Comme d'habitude, on discutailla pour savoir si, oui ou non, le roman paraîtrait d'abord en feuilleton dans les journaux, et, comme d'habitude, cela n'aboutit à rien. Deux firmes cinématographiques eurent également vent de « À la face du ciel », prirent connaissance du manuscrit, et firent des offres si ridiculement basses qu'elles furent refusées d'office.  
Les cinq mille dollars étaient de toute façon suffisants pour parer aux besoins immédiats de Gene. Et il savait que, dans les six mois, le livre rapporterait vraiment beaucoup d'argent. 

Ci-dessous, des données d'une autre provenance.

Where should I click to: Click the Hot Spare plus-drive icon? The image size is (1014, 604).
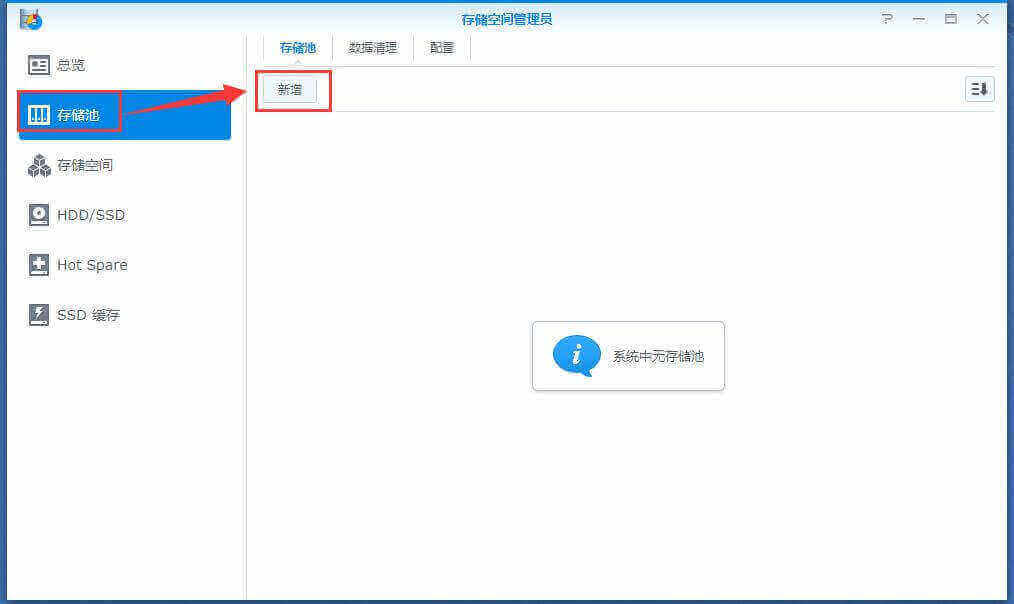click(x=39, y=265)
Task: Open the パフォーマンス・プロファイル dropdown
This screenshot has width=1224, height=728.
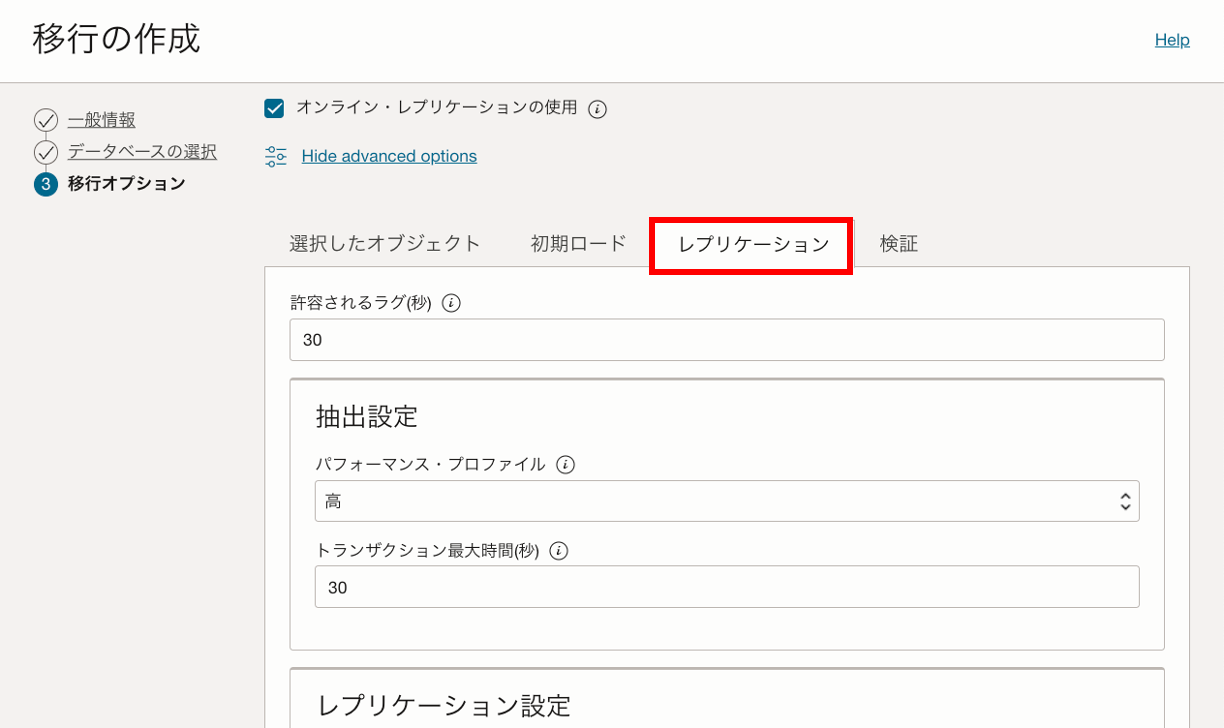Action: (x=727, y=501)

Un dimanche de juillet, il rejoignit Doreen dans le parc, comme ils en avaient l'habitude. Il avait tenté de la renvoyer dans sa famille pour le week-end, mais elle n'avait rien voulu entendre, prétextant des courses à faire en ville. Il se demanda s'il la voyait pour la dernière fois… 
Puis, un peu plus tard, contrôlant très soigneusement son temps, il se dirigea, au volant de sa Buick 1969, acquisition toute récente (ce n'était pas la même que la dernière fois, mais ce n'était pas réellement important), vers un certain boulevard. 
Il y déboucha, et lâcha un juron. 
Un taxi déchargeait son client à l'endroit précis où il voulait parquer. Heureusement, la passagère, une vieille dame, réglait le chauffeur. Dans quelques secondes, la place serait libre. 
Il n'en fut rien. Ayant encaissé son dû, le chauffeur, un gars osseux, grisonnant, aux gestes lents, tira une pomme de sa poche, se cala confortablement et commença à la manger tranquillement. 
Le désespoir envahit Gene. Le taxi allait peut-être disparaître, mais un coup d'œil à sa montre lui avait montré qu'il ne restait plus guère de minutes à perdre. Si ce chauffeur s'obstinait à finir sa pomme, il serait trop tard. 
Il fallait qu'il déguerpisse, à tout prix. 
Lui enjoindre de se pousser ? Non, il y aurait une discussion à n'en plus finir. 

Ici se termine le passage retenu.